Compress character class when compiling NFA.

Do not change any observable behaviour outside of `characterClass()`, as the new output is 100% semantically compatible, but faster and most importantly, much smaller. * src/paca.mjs (characterClass): Leverage `compressCharacterRanges()` when processing the given set. Also use the same compressed range to filter out set matches when they are already within the range. (compareRange): Add function that sorts based on the first numeric element of the range. When they're equal, use the second element as the tie breaker. (compressRangeStep): Add function that takes ranges in sorted order tries to mush them together when the start of the second (`from`) is contained by the first (`curr[1]`). Since the ranges are given to us sorted, we already know that the start of the second is greater than or equal to the start of the first. When this is the case, we pick the largest ending to merge the ranges, otherwise we just place them one next to the other, sequentially. (compressCharacterRanges): Add function that sorts the ranges and reduces them with `compressRangeStep()`. Here we have to give an empty array as the initial value to prevent `compressRangeStep()` to be given ranges as `[m, n]`, instead of either `[]` or `[[m, n]]`. This is also why there's a check for `!curr` in `compressRangeStep()` - to plug the other side of this adaptation. (inRange): Add function that checks if the given character is contained by any of the ranges of the given object. At the end, instead of looking through every `from`, all we need is a single match, so we use `.some()` instead. * tests/paca.mjs (test_characterClass): Add test case for a range that collapses many literal character matches and many ranges into a single range. (test_{compareRange,compressRangeStep,compressCharacterRanges,inRange): Add routine sample-based test cases.

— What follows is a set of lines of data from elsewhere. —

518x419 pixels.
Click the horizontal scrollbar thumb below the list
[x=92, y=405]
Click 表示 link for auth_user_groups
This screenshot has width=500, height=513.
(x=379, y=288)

author: EuAndreh <eu@euandre.org> 2025-07-16 17:37:25 -0300
committer: EuAndreh <eu@euandre.org> 2025-07-16 17:55:51 -0300
commit: d7247c4e860d407248633874e24c65328c0f375b (patch)
tree: 54e403bb53f43688fd17587a7dcc5bc8deb5a6e1
parent: Build NFA nodes for "." and "class" metacharacters (diff)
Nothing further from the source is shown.